■ **Data records**
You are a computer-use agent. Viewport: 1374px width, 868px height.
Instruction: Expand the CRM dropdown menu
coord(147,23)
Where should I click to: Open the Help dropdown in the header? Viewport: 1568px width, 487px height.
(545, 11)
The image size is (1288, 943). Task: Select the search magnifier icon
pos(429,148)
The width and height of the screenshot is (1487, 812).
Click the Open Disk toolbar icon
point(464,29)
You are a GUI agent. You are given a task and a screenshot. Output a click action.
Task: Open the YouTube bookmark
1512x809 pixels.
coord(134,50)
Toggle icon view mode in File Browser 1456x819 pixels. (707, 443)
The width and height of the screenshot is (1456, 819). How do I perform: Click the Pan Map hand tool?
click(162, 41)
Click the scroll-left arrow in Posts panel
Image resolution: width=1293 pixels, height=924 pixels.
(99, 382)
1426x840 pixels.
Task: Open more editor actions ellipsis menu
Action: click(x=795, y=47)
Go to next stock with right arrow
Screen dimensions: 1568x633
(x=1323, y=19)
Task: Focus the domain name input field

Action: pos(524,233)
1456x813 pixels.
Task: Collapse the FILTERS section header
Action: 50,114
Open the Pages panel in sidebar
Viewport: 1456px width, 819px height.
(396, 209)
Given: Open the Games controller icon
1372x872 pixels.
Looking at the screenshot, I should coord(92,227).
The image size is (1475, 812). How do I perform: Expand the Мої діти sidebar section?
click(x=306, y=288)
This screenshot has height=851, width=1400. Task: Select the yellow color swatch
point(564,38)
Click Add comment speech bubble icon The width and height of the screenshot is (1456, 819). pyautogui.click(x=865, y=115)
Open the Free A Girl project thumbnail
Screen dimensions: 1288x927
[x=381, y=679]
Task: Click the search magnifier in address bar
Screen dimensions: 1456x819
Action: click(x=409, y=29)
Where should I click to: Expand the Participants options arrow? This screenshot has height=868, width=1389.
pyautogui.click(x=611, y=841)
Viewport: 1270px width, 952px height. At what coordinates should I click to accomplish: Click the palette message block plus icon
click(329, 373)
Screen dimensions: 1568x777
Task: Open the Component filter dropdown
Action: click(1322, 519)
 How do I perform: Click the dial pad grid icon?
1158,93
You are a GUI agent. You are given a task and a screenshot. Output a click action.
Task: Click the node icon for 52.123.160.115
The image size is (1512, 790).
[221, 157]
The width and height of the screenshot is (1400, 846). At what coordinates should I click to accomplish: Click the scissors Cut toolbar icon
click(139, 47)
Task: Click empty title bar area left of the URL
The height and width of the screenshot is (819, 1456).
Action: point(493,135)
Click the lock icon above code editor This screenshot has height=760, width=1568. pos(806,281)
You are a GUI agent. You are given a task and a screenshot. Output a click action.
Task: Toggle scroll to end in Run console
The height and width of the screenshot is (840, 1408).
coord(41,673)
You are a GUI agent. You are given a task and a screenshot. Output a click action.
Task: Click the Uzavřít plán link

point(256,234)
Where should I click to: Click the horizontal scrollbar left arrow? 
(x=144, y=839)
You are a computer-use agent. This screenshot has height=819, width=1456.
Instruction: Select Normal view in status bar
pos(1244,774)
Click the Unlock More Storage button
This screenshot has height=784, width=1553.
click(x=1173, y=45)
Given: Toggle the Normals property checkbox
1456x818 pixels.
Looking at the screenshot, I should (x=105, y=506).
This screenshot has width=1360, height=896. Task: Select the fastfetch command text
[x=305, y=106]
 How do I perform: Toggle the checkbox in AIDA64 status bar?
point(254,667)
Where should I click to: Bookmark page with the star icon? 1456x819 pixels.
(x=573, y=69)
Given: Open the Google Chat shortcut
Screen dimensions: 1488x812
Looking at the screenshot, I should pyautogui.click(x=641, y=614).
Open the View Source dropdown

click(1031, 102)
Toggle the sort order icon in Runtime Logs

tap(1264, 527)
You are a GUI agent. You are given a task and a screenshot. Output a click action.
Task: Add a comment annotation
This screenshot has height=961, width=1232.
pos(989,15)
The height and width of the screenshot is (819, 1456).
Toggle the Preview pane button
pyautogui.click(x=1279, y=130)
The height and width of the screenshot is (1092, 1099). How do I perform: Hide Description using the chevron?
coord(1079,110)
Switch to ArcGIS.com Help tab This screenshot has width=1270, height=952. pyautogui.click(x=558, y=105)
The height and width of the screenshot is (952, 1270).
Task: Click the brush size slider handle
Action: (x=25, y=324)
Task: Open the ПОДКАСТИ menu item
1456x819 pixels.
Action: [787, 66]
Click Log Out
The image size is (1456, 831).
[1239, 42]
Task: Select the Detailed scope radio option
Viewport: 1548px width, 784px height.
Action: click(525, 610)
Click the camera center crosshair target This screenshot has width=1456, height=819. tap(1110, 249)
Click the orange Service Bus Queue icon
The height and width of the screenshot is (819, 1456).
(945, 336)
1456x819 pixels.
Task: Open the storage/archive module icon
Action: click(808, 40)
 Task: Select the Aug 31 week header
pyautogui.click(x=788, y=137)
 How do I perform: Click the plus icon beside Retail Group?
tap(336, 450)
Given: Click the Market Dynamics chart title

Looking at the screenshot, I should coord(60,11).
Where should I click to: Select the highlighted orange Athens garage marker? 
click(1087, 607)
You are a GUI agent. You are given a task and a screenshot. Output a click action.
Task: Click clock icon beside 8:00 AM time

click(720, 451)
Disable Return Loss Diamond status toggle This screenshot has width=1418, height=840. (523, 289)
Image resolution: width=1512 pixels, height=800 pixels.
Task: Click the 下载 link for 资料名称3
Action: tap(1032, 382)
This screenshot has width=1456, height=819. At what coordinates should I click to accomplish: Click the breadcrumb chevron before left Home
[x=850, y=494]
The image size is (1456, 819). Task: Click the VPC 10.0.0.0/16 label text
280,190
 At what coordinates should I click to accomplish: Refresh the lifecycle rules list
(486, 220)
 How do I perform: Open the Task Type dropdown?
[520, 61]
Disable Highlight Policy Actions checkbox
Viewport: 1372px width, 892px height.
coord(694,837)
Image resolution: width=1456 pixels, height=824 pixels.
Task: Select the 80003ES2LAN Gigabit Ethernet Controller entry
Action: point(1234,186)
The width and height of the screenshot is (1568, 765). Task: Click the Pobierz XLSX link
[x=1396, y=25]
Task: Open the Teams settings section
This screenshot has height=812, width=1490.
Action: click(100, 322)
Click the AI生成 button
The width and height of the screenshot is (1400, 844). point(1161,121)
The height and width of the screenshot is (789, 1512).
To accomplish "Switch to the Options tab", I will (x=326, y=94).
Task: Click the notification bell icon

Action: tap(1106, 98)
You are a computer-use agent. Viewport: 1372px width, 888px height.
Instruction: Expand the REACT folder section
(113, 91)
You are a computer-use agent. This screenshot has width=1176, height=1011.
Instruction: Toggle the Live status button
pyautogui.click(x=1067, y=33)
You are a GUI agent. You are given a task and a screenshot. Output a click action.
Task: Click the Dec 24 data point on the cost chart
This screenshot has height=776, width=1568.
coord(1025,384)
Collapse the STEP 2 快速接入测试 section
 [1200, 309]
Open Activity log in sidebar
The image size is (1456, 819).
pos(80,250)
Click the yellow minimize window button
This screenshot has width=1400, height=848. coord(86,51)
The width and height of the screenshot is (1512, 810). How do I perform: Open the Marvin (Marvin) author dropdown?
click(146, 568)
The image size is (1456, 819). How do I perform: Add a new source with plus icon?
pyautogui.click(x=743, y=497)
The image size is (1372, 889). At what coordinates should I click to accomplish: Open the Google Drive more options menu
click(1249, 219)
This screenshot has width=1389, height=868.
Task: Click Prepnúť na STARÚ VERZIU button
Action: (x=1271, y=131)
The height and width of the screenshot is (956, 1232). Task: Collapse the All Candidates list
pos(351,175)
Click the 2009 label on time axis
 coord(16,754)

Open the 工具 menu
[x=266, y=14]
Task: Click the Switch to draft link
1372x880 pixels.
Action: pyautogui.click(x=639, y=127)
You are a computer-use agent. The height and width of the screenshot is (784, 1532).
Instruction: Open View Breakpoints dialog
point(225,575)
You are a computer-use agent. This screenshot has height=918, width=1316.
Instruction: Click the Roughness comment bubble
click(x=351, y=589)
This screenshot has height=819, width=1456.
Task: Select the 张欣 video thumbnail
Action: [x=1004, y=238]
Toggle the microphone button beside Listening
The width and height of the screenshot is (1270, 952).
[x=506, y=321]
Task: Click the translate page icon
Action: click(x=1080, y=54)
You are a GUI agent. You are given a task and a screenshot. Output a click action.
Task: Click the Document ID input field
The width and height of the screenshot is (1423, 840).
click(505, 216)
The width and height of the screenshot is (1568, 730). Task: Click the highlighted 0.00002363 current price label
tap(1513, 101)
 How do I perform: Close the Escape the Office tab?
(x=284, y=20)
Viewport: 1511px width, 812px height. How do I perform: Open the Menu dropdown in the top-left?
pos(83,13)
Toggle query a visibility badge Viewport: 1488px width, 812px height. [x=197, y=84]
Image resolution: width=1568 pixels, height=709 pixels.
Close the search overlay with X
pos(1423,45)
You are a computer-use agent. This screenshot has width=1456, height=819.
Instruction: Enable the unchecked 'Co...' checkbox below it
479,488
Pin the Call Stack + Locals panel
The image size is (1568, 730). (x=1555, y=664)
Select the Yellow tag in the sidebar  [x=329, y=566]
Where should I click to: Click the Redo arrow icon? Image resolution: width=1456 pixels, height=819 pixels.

■ **Prompt**
Find the word "computer" in the entries above and gather every line that holds it.

■ **Solution to this exercise**
You are a computer-use agent. Viewport: 1374px width, 868px height.
You are a computer-use agent. This screenshot has height=819, width=1456.
You are a computer-use agent. Viewport: 1372px width, 888px height.
You are a computer-use agent. This screenshot has width=1176, height=1011.
You are a computer-use agent. The height and width of the screenshot is (784, 1532).
You are a computer-use agent. This screenshot has height=918, width=1316.
You are a computer-use agent. This screenshot has width=1456, height=819.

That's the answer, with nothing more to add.